Scrunchies are back for real this time, and here's the price tag to prove it

Sabrina Rojas Weiss
(Photo: Balenciaga)
(Photo: Balenciaga)

Forget skirt lengths or the waists of jeans. The best symbol of the fluctuating, fickle nature of fashion is the scrunchie. The ubiquitous hair tie of the ’80s and ’90s has been declared fashionable again, so much so that Balenciaga is selling one for $185. Not everyone is quite ready to jump on this trend revival just yet, but many are willing to voice their opinion on the matter.

Editors at Vogue and Racked have waxed philosophical on this development, while social media abounds with fashion fans firmly declaring themselves pro and con scrunchie.
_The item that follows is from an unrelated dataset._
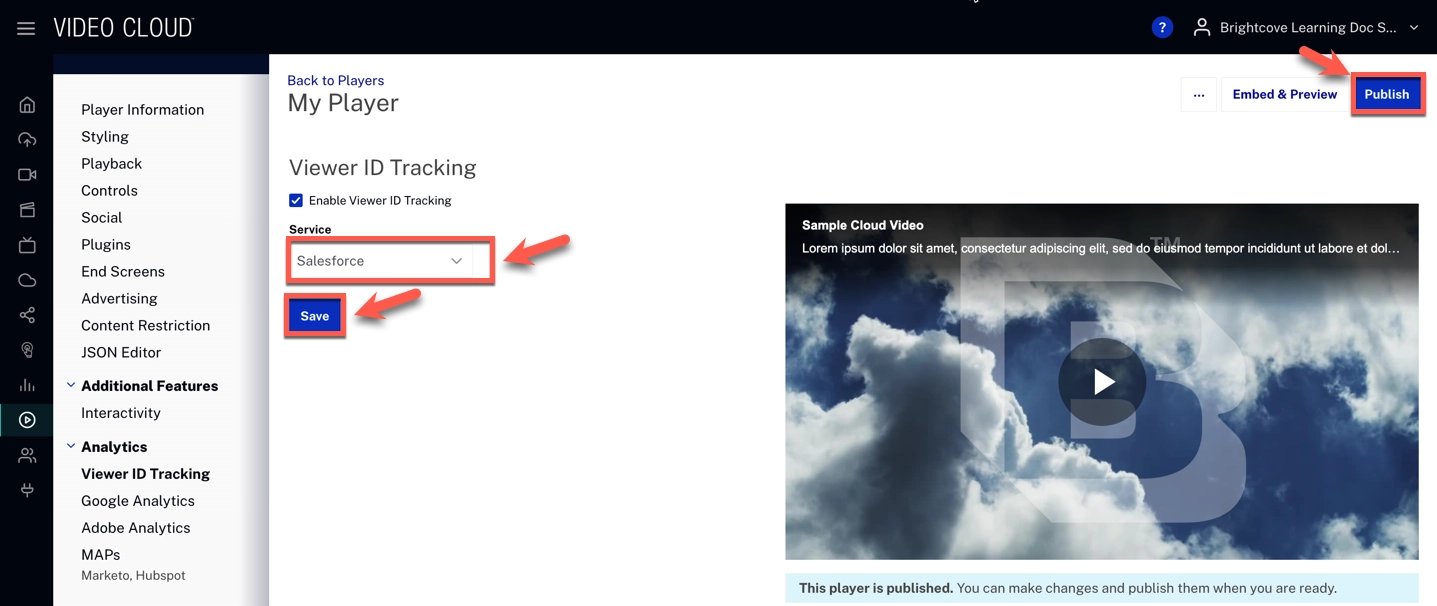The image size is (1437, 606).
Task: Open the Service dropdown showing Salesforce
Action: [380, 261]
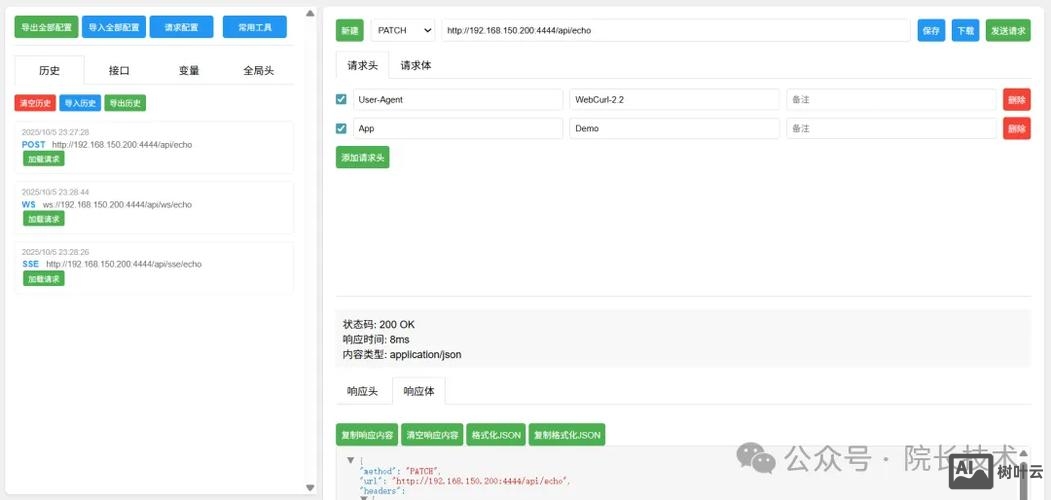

“You won’t catch me wearing a scrunchie ever,” declared Twitter user @elexisbrown23. While @sydegee wrote, “PSA to all my friends: for my birthday y’all should go in on a group gift, split the cost & get me this $195 balenciaga scrunchie!”

Some are charmed by their ability to mix, match, and collect these little bits of cloth:

Most agree it looks great on Arianna Grande:

And it’s still so darn practical!

Once upon a time, the scrunchie was not such a divisive object. Invented in the ’60s, the cloth-wrapped rubber bands hit their stride in the ’80s and early ’90s when they fit right in with the era’s voluminous fabrics, accessory overkill, and loud prints. From Madonna in Desperately Seeking Susan to the queen B’s of Heathers, they were a symbol of cool girls. But they were also such a practical, gentle alternative to regular hair bands that they were also a favorite among less-fashionable moms and children. Inevitably, something so trendy is bound to fall from its popular perch. Anyone still holding on to their collection was promptly shamed out of it by Carrie Bradshaw in that Sex and the City episode.

This isn’t the first time editors have declared a Scrunchie Comeback. In 2010, American Apparel was selling them to ironic hipsters (remember those?). That didn’t really go mainstream, as you can tell by the way Secretary of State Hillary Clinton got mocked for wearing one in Madrid in 2011. Then, when ’90s nostalgia was in full swing in 2013, designers like Marc Jacobs and Missoni attempted to bring them back again. A few brave souls adopted the trend then, but for the most part, scrunchies remained in the shadows (though still atop the heads of gymnasts and figure skaters).

Unlike those attempts, the high-end presentation of this Balenciaga version (which, to be precise, the brand is calling a bracelet) and the Comfort Objects “Hair Clouds” made from Hermes scarves doesn’t rely on irony or nostalgia for their appeal. Perhaps this time it really will take.